После катастроф лета-осени 1941 года были еще наши поражения, но уж такого ощущения крайней тревоги не было у нас никогда.
С началом войны наш маленький город совершенно преобразился. По улицам с бодрыми песнями маршировали курсанты военного училища, во многих домах жили офицеры этого училища или эвакуированные, в окнах школ, ставших госпиталями, вместо косичек и красных пионерских галстуков — бледные лица выздоравливающих раненых.
Нет героических свершений на счету моего города. Не бомбили его, не обстреливали, но разве мало он дал для общей победы? Мужчины ушли на фронт (из семерых моих близких родственников вернулись с войны трое). Оставшиеся мужики вместе с женщинами и подростками работали на воткинском заводе. За годы войны завод изготовил 52 000 артиллерийских орудий (по одному на каждого жителя города!) Именно здесь выпускались противотанковые пушки, остановившие немецкие стальные армады. Город принял тысячи раненых. Помню, какие-то скромные подарки им дарили, концерты самодеятельности устраивали.
А когда осенью 41-го и осенью 42-го хлынули две волны эвакуированных из западных областей, то маленькие, тесные, но теплые деревянные воткинские домишки приютили тысячи бездомных. И основным чувством была не досада на тесноту и неудобства, а сочувствие к этим людям, потерявшим дом, и желание помочь им. Среди них было много евреев, но не помню ни одного проявления антисемитизма. Митя Крамер, Леня Чигринский, получив, как водится, прозвища (Митя Пряник, Чига-Рига), стали нашими товарищами и друзьями.

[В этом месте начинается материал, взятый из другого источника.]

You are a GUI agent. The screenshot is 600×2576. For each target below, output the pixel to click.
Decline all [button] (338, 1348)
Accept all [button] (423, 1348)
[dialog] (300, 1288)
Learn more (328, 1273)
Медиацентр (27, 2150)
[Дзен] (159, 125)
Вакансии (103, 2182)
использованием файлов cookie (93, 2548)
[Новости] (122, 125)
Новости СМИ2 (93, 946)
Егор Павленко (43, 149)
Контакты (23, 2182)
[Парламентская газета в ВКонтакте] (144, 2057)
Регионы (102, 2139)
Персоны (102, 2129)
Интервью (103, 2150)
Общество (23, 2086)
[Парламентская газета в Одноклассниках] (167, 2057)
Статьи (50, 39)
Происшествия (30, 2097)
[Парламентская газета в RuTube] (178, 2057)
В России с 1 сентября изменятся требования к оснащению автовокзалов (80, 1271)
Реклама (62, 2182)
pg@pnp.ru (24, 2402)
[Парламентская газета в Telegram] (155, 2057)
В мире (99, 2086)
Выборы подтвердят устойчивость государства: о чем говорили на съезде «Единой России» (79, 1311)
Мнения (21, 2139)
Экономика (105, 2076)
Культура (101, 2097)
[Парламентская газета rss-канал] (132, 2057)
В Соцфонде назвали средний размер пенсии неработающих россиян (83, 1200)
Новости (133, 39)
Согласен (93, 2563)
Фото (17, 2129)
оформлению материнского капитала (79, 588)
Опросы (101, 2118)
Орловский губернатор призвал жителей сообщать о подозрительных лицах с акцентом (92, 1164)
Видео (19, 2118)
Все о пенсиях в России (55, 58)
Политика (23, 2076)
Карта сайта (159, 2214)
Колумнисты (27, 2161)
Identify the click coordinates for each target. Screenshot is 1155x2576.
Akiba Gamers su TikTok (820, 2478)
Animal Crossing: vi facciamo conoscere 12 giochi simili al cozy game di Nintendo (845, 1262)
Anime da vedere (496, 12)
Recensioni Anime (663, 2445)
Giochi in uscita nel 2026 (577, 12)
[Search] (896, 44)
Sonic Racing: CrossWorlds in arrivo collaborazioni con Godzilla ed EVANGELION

Помню, как мама и тетя Клаша жалели и подкармливали нашу с Любой подружку Веру Котырло. Ее поезд разбомбили немцы, и она, потрясенная всем увиденным, облысела, постоянно носила на голове темную (довольно уродливую) шапочку. (Уже после войны я получил из Киева письмо от Веры Котырло, к которому была приложена ее фотография. Трудно было узнать нашу Котырку в этой строгой привлекательной девушке с красивыми пышными волосами.)
Эвакуированные не были обузой. Даже в плане чисто бытовом, житейском они много нам дали. Картошка, картошка, картошка… Как она надоела! А эвакуированные учат делать деруны (из той же картошки, но — оладьи, и совсем другой вкус!) А ряженка, которую привезли к нам в 42-м!
Впрочем, от одного нововведения мы, ребята, были не в восторге. Раньше сгнившую картошку мы всегда выбрасывали, ее даже скотина не ест, а эвакуированные научили ее использовать, растерев на терке. Сверху образуется черная вонючая жижа, но внизу-то — белоснежный крахмал, для киселей. Замечательно! Но сколько «невинной детской крови» было пролито, когда мы терли эту гнилую картошку и нечаянно попадали пальцами на острые зубья терки!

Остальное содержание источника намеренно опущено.